Pero los rostros curtidos de aquellos trabajadores no vieron la línea escarpada del fondo serrano, cubierto por el blanco de la última helada. Ni se detuvieron a mirar los aviones que surcaban el cielo, arrastrando consigo un mensaje sobre los esfuerzos de tantos hombres, que dieron origen a sus vidas.
Sólo uno entre ellos elevó su mirada más allá de las calles ciudadanas, y meditó en su interior sobre las circunstancias que lo llevaran a mezclar el cemento con la cal, para albergar a nuevos seres. Era un estudiante. Quizás presintió en algún momento la mirada que Luz dirigía hacia todos ellos. O la soledad de la jovencita en la casona.

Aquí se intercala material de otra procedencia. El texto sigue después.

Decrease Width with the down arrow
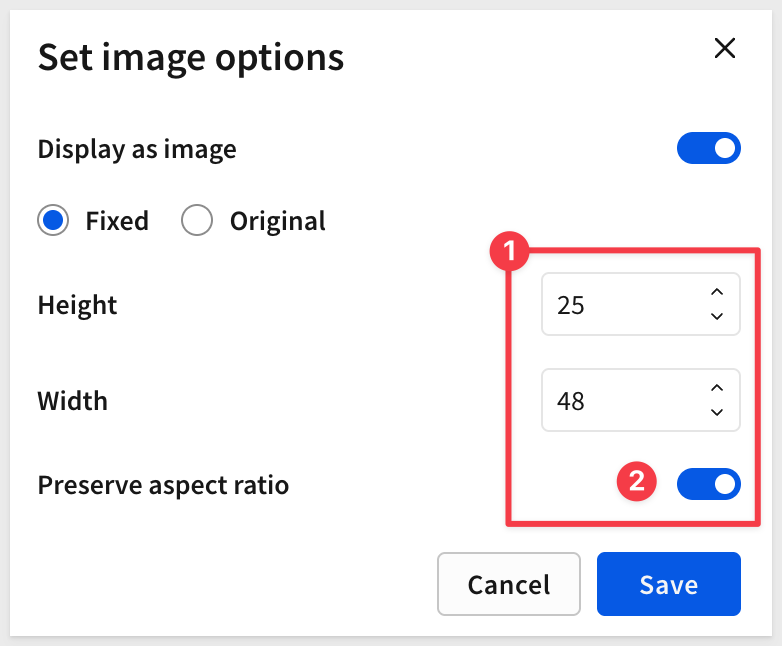 click(716, 412)
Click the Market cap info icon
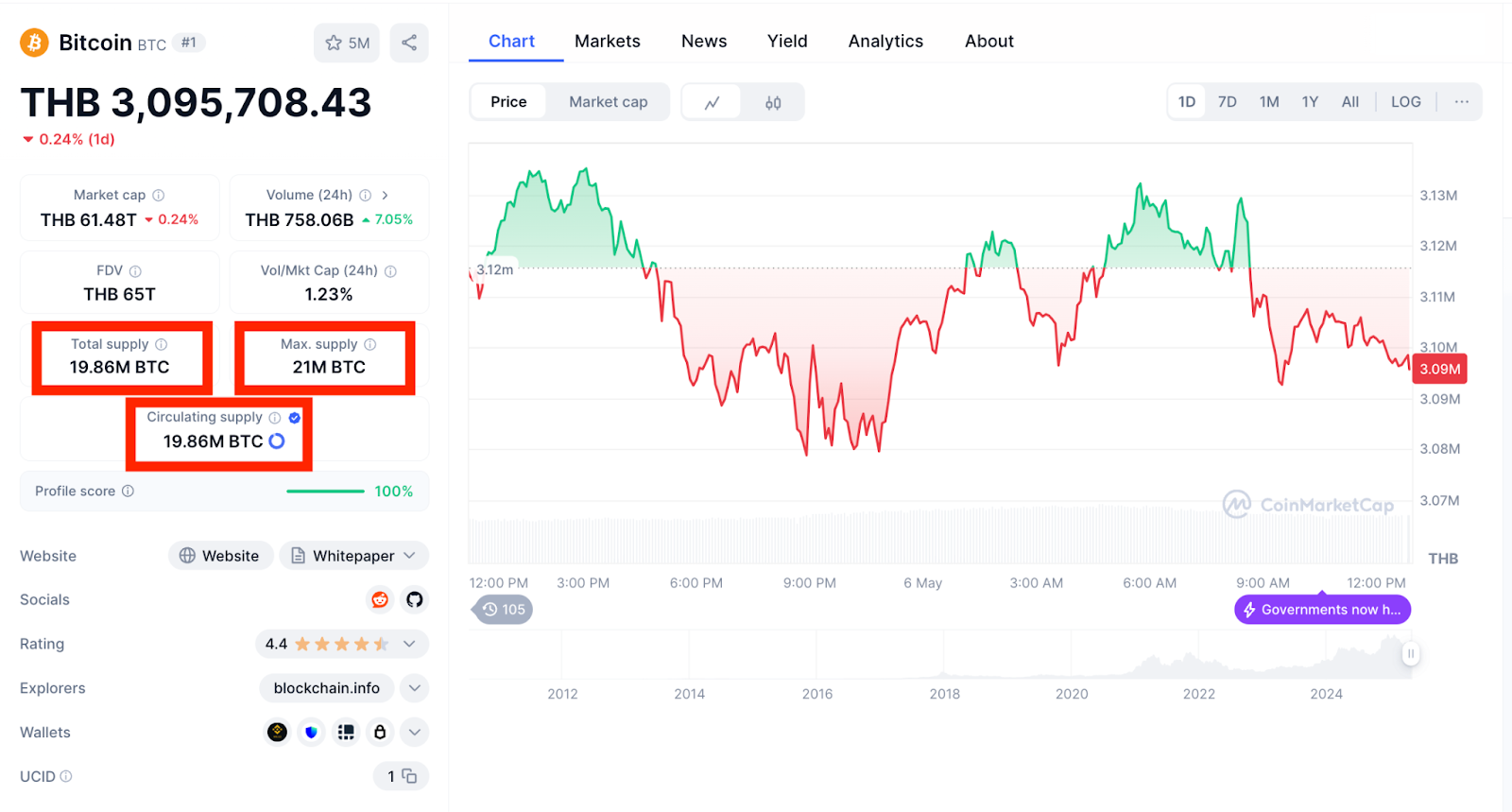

El estudiante contempló esas macetas sobre las baldosas, y un recuerdo de niñez lo hizo sonreír. Pero esa sonrisa no era grata a sus compañeros. Las rudas manos de aquellos hombres de arrabales batían la mezcla sin inmutarse. Sus pieles no sintieron el roce de la cal, como tampoco el zumbido de la solitaria abeja que en pleno centro de la ciudad reanuda su tarea. El la contempló un instante. Admiró sus sabiduría de milenios. Y cuando se hubo alejando, impulsado por su ejemplo salió como ella del letargo, y volvió a introducir sus manos en la mezcla.
La abejita descendió hacia las plantas florecidas, su color pardo se mezcló entre las corolas. Aleteó frente a los vidrios del comedor, detuvo el vuelo junto al perfil de la niña, y como un mensaje de esperanza se apartó nuevamente en la prosecución de su camino.